Nell’antico Oriente esisteva una credenza molto diffusa secondo cui le benedizioni e le maledizioni, una volta pronunciate dagli uomini, si adempissero da sole grazie al potere magico delle parole. Se però un’altra forza vi si opponeva, allora il potere di questi incantesimi poteva essere annullato. Ciò spiega il motivo per cui nelle religioni orientali, in particolare nei culti dei popoli mesopotamici e degli Ittiti,  fosse riservata tanta importanza alle formule magiche dei sacerdoti, il cui scopo era quello di neutralizzare i poteri degli anatemi lanciati dalle divinità e degli esseri umani.

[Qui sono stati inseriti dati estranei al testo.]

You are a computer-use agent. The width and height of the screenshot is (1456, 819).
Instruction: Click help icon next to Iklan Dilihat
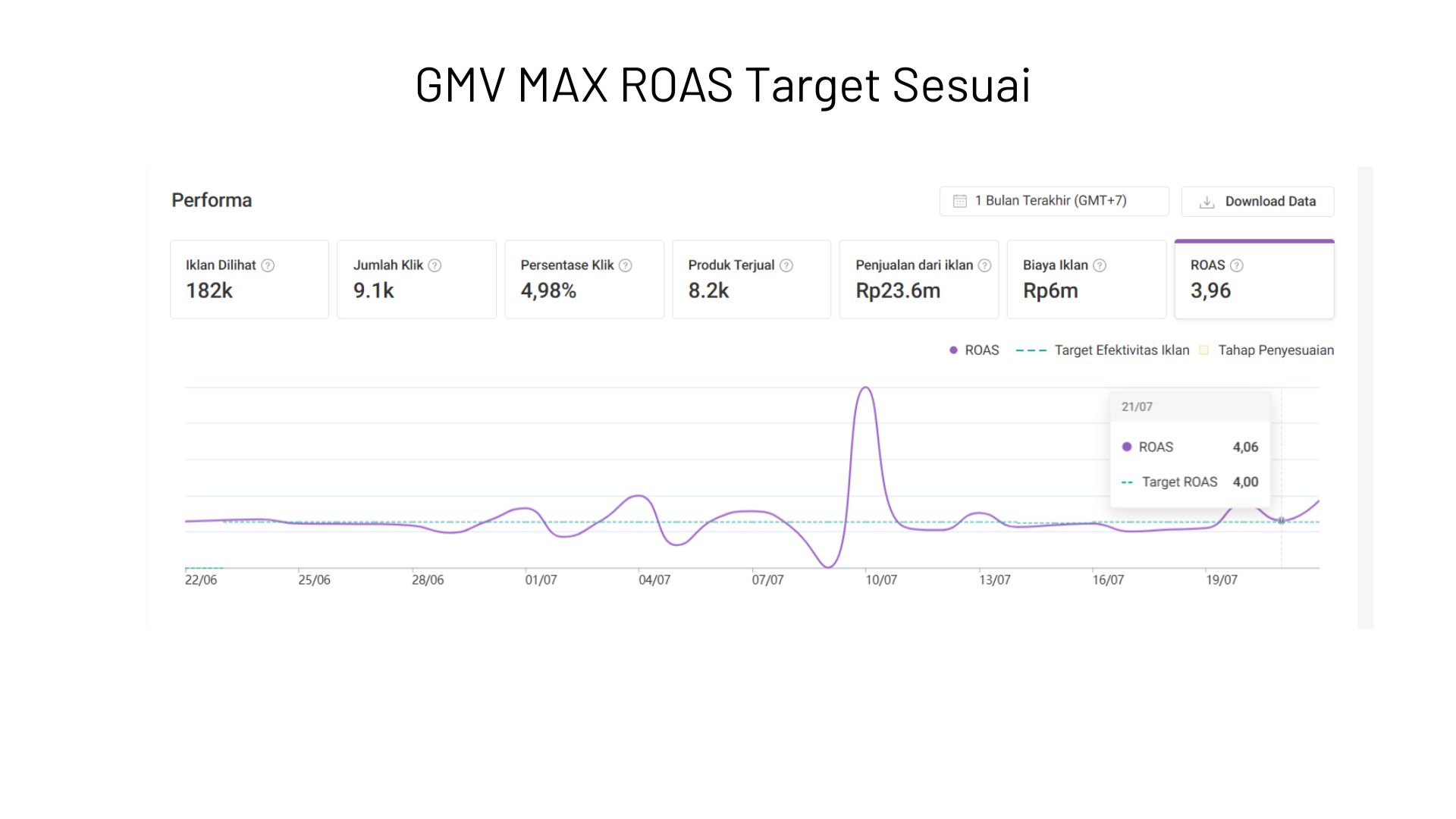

Le credenze basate sul potere delle benedizioni e delle maledizioni erano comuni anche nel popolo d’Israele, non solo nel periodo biblico ma anche in epoca talmudica (vedi ad esempio Megillah 15a), e si sono protratte fino al tempo presente. La Bibbia attribuisce queste convinzioni popolari ai pagani, come nel caso del re di Moab, che credeva nel potere magico delle imprecazioni di Bilaam (Numeri 22:6: Poiché io so che colui che tu benedici è benedetto, e colui che tu maledici è maledetto), ma anche, in alcuni casi, agli stessi Israeliti. Ad esempio, la madre di Micah, che aveva maledetto colui che le aveva rubato una somma di denaro, dopo aver udito che il ladro era in realtà suo figlio, si affrettò ad annullare l’effetto della maledizione tramite una benedizione: Benedetto sia mio figlio dal Signore (Giudici 17:2). Allo stesso modo, quando Giacobbe temeva che suo padre lo maledisse dopo aver scoperto che si era presentato da lui spacciandosi per suo fratello, fu rassicurato immediatamente da Rebecca, che gli disse: Questa maledizione ricada su di me, figlio mio! (Genesi 27:13), in maniera da attirare l’effetto negativo su sé stessa invece che sul proprio figlio.
I casi appena citati riguardano soltanto singoli individui del popolo ebraico. Nel raccontare le loro vicende, la Bibbia riporta le loro credenze, che erano comuni tra la gente dell’epoca, ma che tuttavia non rispecchiano la vera fede d’Israele. Dal punto di vista della Torah, infatti, sarebbe impossibile immaginare che la parola di un essere umano possa avere un potere indipendente dalla Volontà di Dio, poiché nella concezione biblica il bene e il male derivano unicamente dal Creatore. Le benedizioni degli uomini sono da considerarsi, secondo la Torah, soltanto come auspici e preghiere espressi nella speranza che Dio voglia realizzarli. Anche le imprecazioni umane, quando non sono parole inique, rappresentano in realtà delle preghiere affinché Dio agisca in una determinata maniera. Il Creatore, ovviamente, può non esaudire le richieste delle persone che benedicono o maledicono, a seconda del proposito della Sua Volontà, come è scritto nei Salmi: Essi malediranno, ma tu benedirai; quando si innalzeranno, resteranno confusi, ma il tuo servo si rallegrerà (Salmi 109:28).

La grande differenza tra le superstizioni popolari e i principi basilari della Torah è dimostrata anche dalla formulazione con cui nella Bibbia vengono espresse le benedizioni e le maledizioni; in essa infatti i verbi appaiono molto spesso in una forma che nelle lingue semitiche indica un desiderio, una richiesta o una supplica. Inoltre, nel contesto delle benedizioni e delle maledizioni, il bene e il male sono attribuiti principalmente a Dio, come è evidente dalle parole di Isacco:
Dio ti dia la rugiada dei cieli e la fertilità della terra e abbondanza di frumento e di vino (Genesi 27:28).

In questo e in molti altri casi, siamo davanti a una semplice preghiera espressa da un uomo giusto, che proprio in virtù della sua giustizia si esprime in accordo con la Volontà del Giudice della terra, e le sue parole vengono perciò realizzate.